Open, wide and unobstructed channels that can take in as much water as it can from an angry Nature. Oh, yes, did we forget to say that Nature is on a rampage to repay all that we have done to her or neglected to do for her for so many years? Yes, it is an expensive proposition; but any monetary value is nowhere near the real value of Life and of Nature which sustains that Life.
All things wise. . ., wait, doesn’t that include us humans? Are we not wise enough to figure out what is right and necessary to make our lives so much better than what we have now? God made us indeed; but as it is, we make Him not so proud of us. In fact, as in the days of Noah, He could be angry – really angry — at us. If Noah could spend more than a hundred years building the expensive Ark to save the world, how much are we willing to spend today to save our own lives and our cities? (In one of life’s fateful twists, I missed watching the musical N.O.A.H.* at the Meralco Theater last Sunday because it was flooded out. I had just released a new book on the same theme of Noah and the Flood and eagerly wanted to compare notes on the story’s relevance in our times. Talk about timing and relevance!)

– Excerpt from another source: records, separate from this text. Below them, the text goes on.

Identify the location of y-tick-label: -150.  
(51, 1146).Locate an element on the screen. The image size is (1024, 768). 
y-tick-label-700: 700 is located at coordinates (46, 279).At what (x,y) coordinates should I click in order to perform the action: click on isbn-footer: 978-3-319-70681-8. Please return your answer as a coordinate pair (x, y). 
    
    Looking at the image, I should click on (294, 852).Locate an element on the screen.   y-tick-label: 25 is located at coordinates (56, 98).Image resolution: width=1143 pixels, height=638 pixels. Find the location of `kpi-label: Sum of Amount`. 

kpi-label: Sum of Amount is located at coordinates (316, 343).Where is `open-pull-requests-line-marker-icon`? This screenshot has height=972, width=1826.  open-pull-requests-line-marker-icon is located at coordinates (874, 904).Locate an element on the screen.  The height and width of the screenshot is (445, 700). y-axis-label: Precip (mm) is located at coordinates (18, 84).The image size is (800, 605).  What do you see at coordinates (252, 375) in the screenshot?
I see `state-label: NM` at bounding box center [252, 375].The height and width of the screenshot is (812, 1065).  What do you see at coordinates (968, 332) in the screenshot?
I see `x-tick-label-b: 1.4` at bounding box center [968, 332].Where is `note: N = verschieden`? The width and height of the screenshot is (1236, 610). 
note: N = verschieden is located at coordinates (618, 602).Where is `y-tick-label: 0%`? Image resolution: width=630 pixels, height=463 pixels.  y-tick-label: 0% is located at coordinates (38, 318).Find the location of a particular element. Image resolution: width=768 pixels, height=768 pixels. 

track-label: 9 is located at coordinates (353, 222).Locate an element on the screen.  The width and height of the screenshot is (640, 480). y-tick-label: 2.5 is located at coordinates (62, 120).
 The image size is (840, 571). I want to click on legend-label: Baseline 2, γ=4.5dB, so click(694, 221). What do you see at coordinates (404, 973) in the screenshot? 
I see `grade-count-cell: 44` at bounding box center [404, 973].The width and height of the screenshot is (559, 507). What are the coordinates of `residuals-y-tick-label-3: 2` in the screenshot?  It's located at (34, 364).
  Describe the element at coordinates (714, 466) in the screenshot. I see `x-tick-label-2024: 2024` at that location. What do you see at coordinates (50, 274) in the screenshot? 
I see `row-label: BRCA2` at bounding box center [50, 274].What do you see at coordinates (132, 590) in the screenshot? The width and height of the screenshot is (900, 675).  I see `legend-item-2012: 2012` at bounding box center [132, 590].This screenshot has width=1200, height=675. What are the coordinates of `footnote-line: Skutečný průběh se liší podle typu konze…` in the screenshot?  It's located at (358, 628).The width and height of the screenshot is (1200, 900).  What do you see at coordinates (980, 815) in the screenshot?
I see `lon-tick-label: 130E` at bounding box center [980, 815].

A nation remains poor, languishing and subject to destruction because it fails to spend for things that are truly of value. Like ants, humans will survive, but only by God’s grace. Are we not much more valuable than ants? Then, why do we allow ourselves to die like helpless infants? Ants know how to work with Nature and survive; but humans continue to work against it and reap the consequences.
Yes, it is the time to go out and help the afflicted survivors and assuage their suffering; but it is also the time to remind those who have the ability to prevent more suffering to do their job. Our Christian duties of healing and of convicting go hand in hand. We have two arms: the right to hold the sword that makes us do righteous deeds and the left to hold the shield against evil attacks. To leave ourselves defenseless while rebuilding our homes will make us easy victims to the predators around us. Time no longer allows us the luxury of being nice to those who wantonly destroy for selfish reasons.
Rebuilding requires destroying such things that prevent us from progressing. No, not by destroying wicked people but by removing the mess they have done in our midst. A flood teaches us to clean up – really clean up — our lives.